Required work —
This exercise calls for every line of the data below with the string "between" in it.
++++++
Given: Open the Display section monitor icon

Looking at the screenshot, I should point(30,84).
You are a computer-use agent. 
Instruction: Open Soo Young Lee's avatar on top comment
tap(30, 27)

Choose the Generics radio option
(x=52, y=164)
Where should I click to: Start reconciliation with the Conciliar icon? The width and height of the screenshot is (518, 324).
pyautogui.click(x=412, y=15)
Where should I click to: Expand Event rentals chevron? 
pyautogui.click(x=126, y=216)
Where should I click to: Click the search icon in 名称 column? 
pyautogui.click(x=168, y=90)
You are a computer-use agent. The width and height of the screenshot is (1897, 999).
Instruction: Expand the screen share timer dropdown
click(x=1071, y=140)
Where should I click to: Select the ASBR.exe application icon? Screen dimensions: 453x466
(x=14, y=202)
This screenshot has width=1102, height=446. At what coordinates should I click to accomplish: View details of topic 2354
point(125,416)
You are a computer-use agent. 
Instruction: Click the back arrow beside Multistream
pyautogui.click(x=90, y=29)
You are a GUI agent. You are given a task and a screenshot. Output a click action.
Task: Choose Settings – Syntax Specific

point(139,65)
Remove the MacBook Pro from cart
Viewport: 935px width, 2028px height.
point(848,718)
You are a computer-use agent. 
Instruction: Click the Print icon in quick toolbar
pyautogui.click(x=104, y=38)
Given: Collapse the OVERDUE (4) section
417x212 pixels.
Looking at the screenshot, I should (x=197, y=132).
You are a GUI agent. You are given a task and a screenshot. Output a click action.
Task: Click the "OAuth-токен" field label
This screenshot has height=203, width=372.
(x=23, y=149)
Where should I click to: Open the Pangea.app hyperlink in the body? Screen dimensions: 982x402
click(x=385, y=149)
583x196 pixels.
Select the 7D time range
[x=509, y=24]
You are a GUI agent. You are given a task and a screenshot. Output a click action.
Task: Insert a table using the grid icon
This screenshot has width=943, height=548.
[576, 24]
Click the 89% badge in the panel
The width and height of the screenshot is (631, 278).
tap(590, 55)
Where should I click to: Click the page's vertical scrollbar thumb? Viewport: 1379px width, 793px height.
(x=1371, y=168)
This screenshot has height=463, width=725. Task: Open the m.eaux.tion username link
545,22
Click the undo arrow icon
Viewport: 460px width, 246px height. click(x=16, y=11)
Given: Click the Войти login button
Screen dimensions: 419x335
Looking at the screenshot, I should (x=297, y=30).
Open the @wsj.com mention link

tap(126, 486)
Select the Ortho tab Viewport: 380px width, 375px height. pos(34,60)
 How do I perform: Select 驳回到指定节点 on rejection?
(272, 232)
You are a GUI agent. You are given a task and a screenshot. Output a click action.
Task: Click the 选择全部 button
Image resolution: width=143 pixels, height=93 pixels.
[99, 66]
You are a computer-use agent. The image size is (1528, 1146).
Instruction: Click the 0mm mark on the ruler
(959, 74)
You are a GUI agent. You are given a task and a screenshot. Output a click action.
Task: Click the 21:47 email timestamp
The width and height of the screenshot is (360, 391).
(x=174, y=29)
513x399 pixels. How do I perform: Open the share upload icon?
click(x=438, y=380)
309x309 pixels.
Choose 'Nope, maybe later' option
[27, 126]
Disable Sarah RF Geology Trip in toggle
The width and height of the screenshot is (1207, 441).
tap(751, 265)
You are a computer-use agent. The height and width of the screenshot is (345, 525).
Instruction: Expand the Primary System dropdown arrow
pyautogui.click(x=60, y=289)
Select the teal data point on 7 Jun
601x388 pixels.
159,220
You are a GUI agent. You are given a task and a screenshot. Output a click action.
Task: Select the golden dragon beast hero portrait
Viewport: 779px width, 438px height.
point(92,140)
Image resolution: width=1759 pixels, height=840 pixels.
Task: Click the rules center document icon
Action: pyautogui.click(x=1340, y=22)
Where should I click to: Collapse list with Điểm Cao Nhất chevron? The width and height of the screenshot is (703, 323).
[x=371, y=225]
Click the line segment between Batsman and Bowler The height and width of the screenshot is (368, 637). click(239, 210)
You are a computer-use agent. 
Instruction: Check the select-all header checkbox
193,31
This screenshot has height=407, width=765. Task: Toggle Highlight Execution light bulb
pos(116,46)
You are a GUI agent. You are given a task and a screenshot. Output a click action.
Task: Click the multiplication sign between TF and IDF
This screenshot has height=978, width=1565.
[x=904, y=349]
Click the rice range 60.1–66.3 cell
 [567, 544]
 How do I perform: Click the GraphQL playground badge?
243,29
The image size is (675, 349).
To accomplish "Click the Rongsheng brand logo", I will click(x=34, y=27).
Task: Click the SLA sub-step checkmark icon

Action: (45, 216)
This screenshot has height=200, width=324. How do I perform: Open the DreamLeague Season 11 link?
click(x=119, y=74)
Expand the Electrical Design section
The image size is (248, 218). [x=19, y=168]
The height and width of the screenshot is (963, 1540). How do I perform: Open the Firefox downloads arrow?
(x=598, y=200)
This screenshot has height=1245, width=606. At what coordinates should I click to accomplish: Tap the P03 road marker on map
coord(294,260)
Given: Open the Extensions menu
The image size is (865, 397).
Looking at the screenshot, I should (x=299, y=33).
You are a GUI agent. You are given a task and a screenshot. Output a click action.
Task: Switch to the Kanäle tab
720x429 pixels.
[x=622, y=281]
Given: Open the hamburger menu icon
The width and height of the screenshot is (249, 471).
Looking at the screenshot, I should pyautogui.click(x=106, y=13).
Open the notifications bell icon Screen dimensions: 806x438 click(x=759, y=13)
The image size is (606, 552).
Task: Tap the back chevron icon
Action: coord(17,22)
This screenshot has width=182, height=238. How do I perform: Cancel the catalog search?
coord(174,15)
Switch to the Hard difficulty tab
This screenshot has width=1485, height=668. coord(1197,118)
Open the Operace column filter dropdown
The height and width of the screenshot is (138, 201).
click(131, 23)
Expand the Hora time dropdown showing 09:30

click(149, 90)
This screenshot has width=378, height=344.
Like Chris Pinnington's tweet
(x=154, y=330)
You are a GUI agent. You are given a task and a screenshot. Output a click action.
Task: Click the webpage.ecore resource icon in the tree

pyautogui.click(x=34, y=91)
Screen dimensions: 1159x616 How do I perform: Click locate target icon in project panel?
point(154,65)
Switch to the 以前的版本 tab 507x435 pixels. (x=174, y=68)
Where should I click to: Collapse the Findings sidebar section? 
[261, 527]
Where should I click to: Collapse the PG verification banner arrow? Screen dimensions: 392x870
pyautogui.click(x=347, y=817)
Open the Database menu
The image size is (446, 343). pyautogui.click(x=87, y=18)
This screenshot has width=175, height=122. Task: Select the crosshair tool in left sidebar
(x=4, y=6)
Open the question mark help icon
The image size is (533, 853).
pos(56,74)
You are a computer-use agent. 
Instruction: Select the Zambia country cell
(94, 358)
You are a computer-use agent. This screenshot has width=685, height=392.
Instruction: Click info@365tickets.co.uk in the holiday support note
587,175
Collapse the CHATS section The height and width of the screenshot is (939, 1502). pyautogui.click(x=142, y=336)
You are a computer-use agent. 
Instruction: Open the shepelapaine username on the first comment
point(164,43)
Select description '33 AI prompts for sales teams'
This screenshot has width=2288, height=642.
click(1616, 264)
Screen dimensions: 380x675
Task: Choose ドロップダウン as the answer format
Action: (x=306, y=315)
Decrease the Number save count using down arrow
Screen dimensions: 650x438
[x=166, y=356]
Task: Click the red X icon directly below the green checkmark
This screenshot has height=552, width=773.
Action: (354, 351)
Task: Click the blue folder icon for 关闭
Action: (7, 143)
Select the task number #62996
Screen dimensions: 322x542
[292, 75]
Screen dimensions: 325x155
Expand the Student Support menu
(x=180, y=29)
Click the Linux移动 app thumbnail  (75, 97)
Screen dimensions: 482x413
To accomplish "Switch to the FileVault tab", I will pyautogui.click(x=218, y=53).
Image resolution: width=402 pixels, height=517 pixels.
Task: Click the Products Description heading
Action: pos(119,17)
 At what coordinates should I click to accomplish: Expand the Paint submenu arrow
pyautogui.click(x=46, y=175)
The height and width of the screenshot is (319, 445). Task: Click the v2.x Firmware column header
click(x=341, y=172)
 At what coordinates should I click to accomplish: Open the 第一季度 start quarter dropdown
++++++
Written reply —
Click the line segment between Batsman and Bowler The height and width of the screenshot is (368, 637). click(239, 210)
Task: Click the multiplication sign between TF and IDF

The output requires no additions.